▶ **How to complete this task**
Could you reproduce, from the records below, everything from the line with "You are a computer-use agent. This" down to the line with "Click the blue arrow beside Norfolk", keeping both of those lines and changing nothing?

----------

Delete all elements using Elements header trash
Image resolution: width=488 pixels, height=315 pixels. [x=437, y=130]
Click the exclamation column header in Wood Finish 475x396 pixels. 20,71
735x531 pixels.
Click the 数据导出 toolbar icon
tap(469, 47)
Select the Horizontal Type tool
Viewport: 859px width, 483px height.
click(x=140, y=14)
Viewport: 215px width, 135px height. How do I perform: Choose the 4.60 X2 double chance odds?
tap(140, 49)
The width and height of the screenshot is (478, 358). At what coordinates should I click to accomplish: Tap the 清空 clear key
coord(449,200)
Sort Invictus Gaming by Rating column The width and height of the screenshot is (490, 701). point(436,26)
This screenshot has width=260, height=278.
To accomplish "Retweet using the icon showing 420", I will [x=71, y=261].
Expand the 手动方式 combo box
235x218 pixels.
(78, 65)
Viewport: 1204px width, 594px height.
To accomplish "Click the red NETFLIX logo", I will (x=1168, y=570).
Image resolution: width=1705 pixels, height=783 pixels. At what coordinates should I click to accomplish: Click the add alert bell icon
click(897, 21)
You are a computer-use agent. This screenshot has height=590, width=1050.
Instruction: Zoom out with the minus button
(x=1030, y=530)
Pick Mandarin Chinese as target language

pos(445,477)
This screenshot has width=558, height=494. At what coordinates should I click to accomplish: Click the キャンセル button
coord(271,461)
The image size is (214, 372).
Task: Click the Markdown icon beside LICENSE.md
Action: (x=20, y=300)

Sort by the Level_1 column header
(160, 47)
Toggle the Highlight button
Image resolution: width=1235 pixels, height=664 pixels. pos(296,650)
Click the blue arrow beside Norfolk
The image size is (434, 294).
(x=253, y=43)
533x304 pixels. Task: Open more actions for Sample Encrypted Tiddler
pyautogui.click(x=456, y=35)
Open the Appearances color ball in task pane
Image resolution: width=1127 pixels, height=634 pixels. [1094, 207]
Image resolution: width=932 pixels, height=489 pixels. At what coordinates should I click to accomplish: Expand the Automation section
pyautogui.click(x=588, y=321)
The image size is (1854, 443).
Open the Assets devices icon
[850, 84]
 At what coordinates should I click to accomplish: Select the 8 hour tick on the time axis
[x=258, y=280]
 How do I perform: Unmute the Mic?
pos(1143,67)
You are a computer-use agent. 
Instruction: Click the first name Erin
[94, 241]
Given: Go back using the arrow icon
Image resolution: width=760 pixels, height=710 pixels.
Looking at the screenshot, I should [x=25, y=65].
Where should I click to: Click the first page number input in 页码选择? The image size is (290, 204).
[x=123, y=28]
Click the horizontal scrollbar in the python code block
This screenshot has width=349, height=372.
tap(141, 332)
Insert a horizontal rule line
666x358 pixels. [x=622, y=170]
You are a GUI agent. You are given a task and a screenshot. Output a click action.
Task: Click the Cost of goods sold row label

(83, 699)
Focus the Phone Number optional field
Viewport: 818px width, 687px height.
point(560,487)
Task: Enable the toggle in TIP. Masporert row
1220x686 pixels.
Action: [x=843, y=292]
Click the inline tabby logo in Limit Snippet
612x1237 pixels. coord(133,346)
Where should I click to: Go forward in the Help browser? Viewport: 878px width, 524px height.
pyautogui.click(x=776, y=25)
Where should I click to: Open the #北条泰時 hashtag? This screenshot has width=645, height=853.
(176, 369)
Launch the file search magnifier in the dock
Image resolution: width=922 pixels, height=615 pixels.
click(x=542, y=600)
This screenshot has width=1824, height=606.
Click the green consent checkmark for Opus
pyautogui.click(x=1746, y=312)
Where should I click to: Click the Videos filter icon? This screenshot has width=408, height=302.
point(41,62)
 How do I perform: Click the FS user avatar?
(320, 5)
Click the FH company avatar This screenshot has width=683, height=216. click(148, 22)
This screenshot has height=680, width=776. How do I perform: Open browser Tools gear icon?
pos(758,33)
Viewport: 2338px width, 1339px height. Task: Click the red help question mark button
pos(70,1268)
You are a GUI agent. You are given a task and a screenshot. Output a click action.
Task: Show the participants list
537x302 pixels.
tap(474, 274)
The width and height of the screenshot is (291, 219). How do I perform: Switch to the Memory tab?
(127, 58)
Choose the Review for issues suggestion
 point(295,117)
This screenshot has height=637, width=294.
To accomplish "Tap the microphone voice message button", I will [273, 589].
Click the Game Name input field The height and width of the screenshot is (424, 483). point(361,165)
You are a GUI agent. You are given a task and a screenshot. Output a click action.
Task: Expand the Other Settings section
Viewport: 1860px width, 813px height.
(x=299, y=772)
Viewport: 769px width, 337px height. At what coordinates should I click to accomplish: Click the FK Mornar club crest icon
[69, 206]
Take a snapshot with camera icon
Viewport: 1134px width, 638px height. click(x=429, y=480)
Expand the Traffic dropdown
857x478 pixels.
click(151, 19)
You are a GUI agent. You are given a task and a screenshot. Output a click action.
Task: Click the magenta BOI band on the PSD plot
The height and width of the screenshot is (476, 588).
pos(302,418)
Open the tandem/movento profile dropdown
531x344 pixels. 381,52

----------

▶ **Output below**
You are a computer-use agent. This screenshot has height=590, width=1050.
Instruction: Zoom out with the minus button
(x=1030, y=530)
Pick Mandarin Chinese as target language

pos(445,477)
This screenshot has width=558, height=494. At what coordinates should I click to accomplish: Click the キャンセル button
coord(271,461)
The image size is (214, 372).
Task: Click the Markdown icon beside LICENSE.md
Action: (x=20, y=300)

Sort by the Level_1 column header
(160, 47)
Toggle the Highlight button
Image resolution: width=1235 pixels, height=664 pixels. pos(296,650)
Click the blue arrow beside Norfolk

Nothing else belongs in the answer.